Hauptzweck des GIS-Camps ist es, dass sich Studierende losgelöst vom üblichen Hochschulbetrieb mit dem Thema GIS befassen. Teilnehmen können nicht nur Studierende mit einer GIS-Grundausbildung (beispielsweise Geoinformatik und Vermessungswesen), sondern auch solche anderer Studiengänge - im günstigsten Falle aus gängigen Studienrichtungen mit "Raumbezug".

Während der 14-tägigen Sommerschule wird großer Wert auf die Verbindung zwischen Theorie und Praxis gelegt. Hierbei kommen moderne Technologien zu Einsatz, die Erfahrungen von Studierenden verwandter Fachrichtungen fließen mit in die Projektarbeit ein.
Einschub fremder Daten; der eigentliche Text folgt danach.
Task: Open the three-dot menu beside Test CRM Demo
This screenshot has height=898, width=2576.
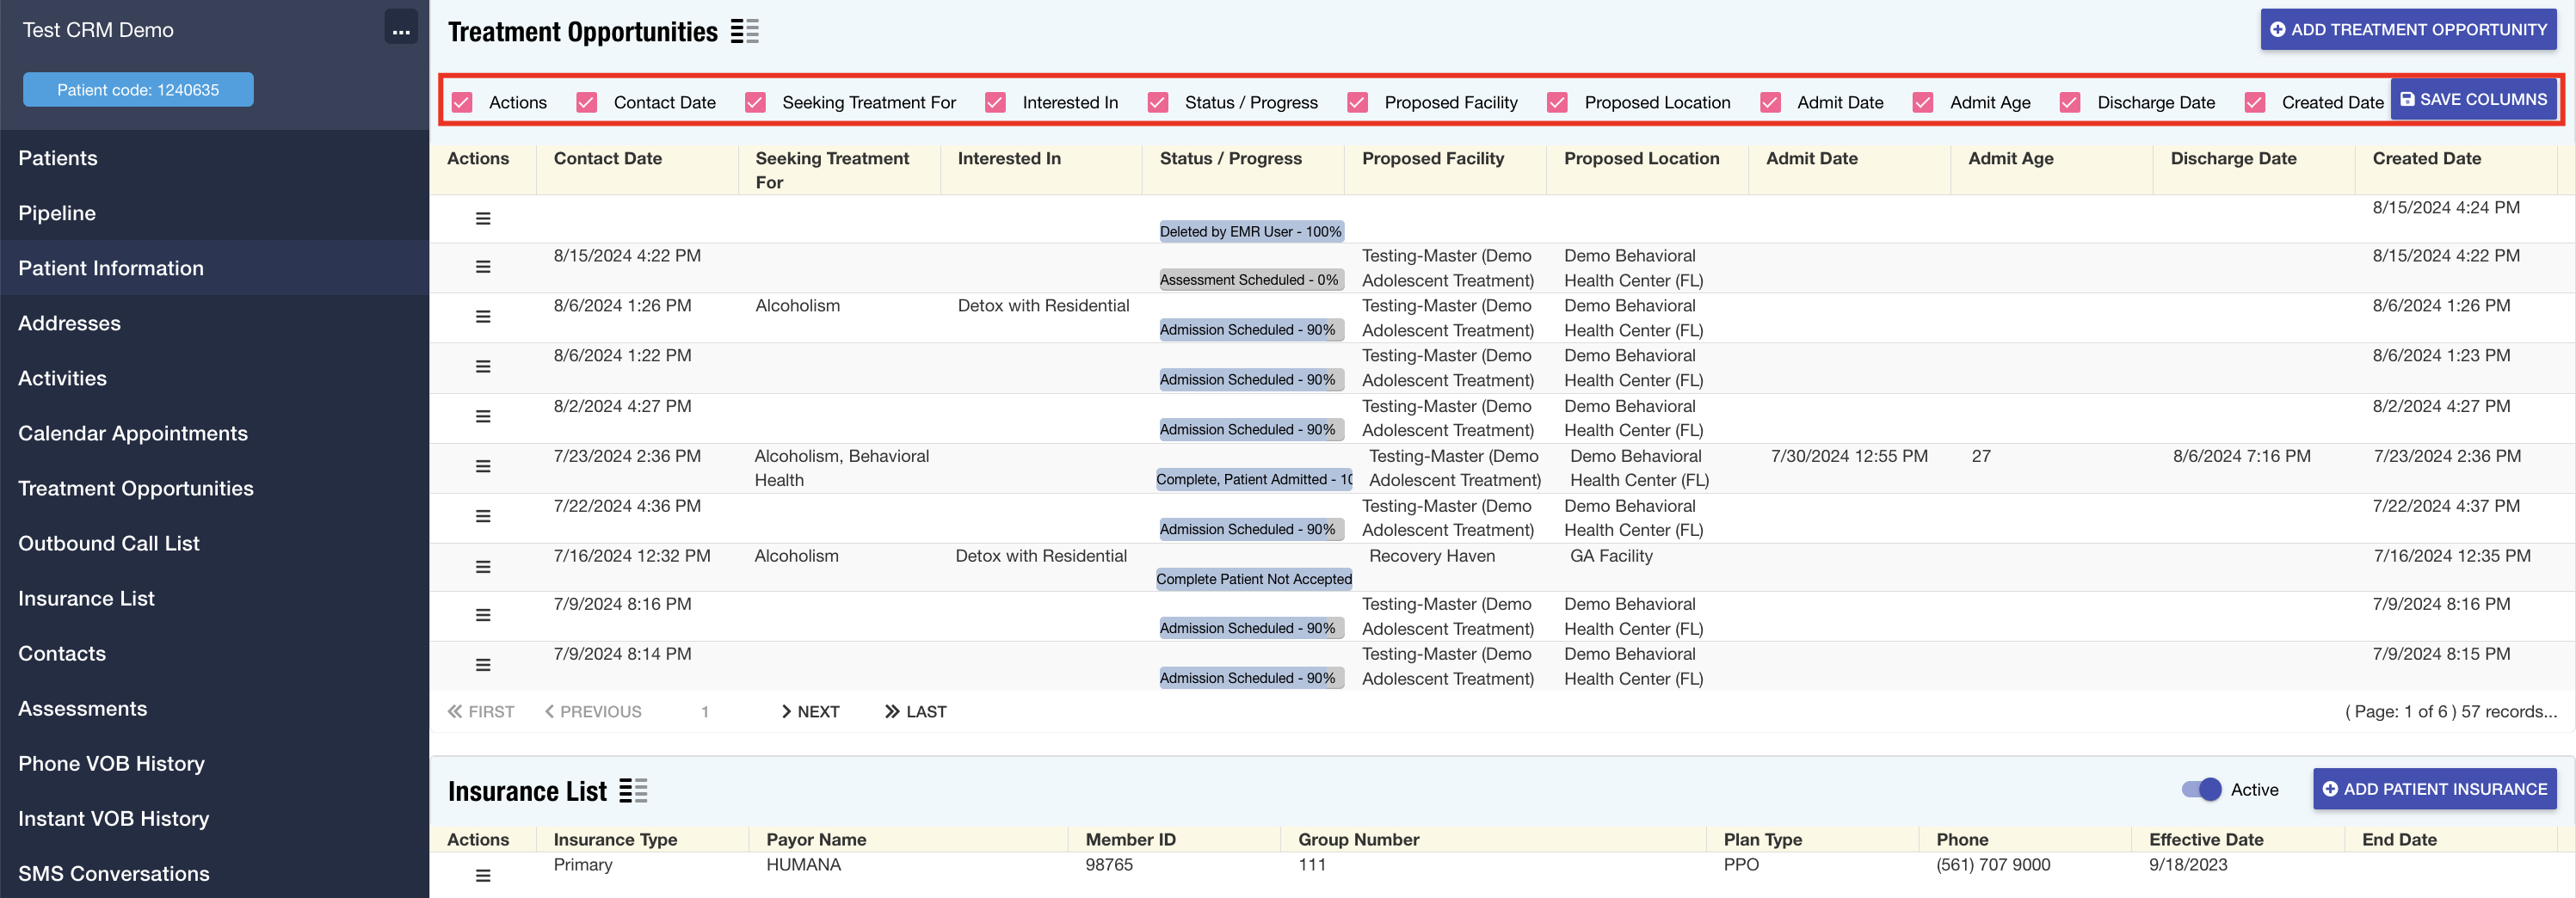Action: point(401,30)
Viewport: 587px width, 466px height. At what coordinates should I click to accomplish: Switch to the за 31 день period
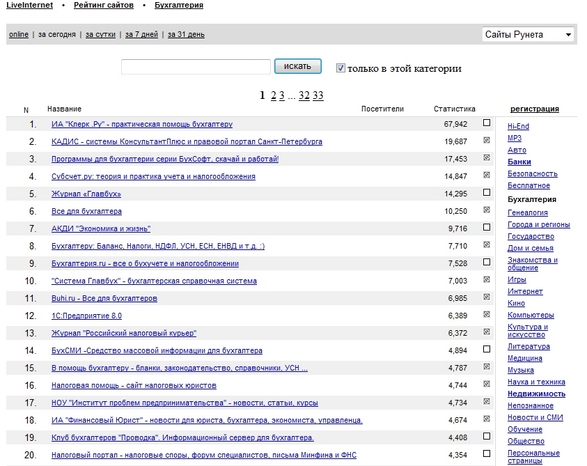(x=186, y=34)

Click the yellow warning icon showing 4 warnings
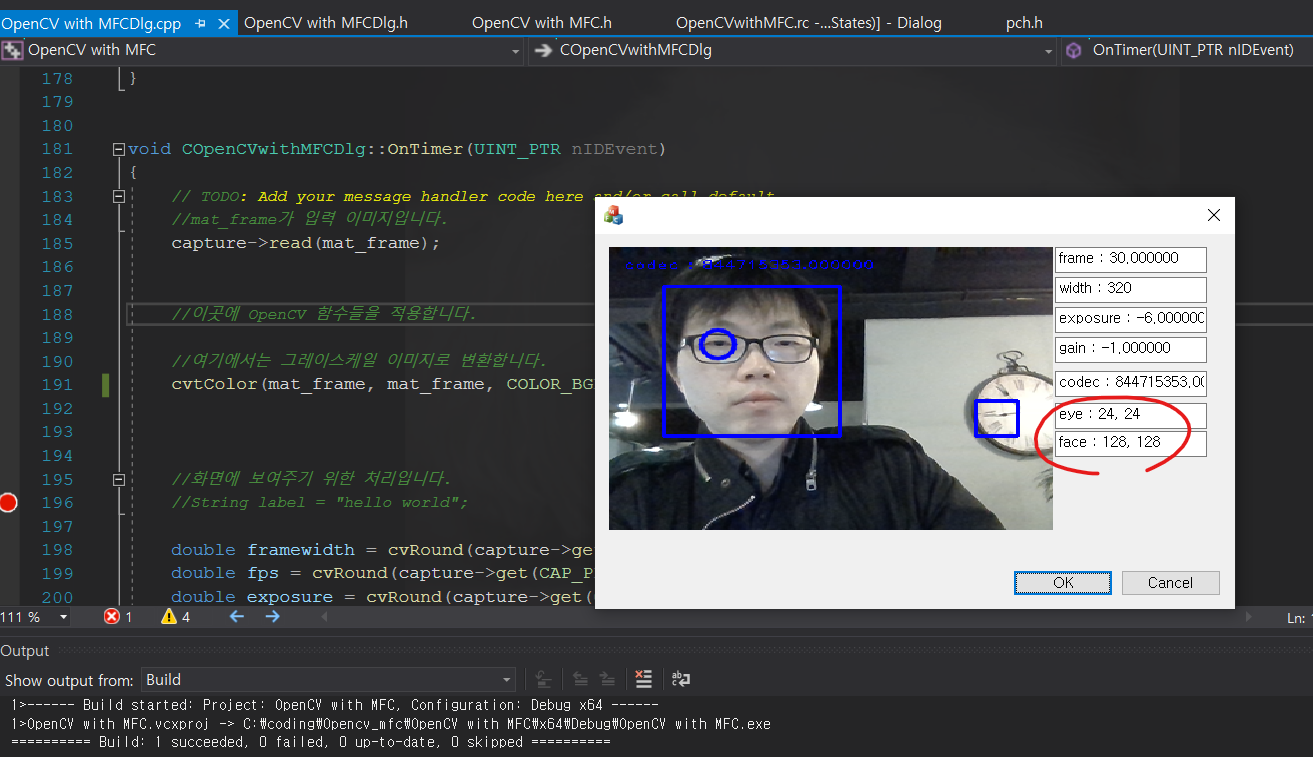[x=168, y=617]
Langfristig werden durch diese Herangehensweise wertvolle semester- und hochschulübergreifende Netzwerke gebildet.

"Die Mischung aus wissenschaftlicher Arbeit und Freizeitaktivitäten fördert die Team- und Netzwerkbildung über das Camp hinaus", untermauert Prof. Koppers eines der Kernanliegen dieser Sommerschule.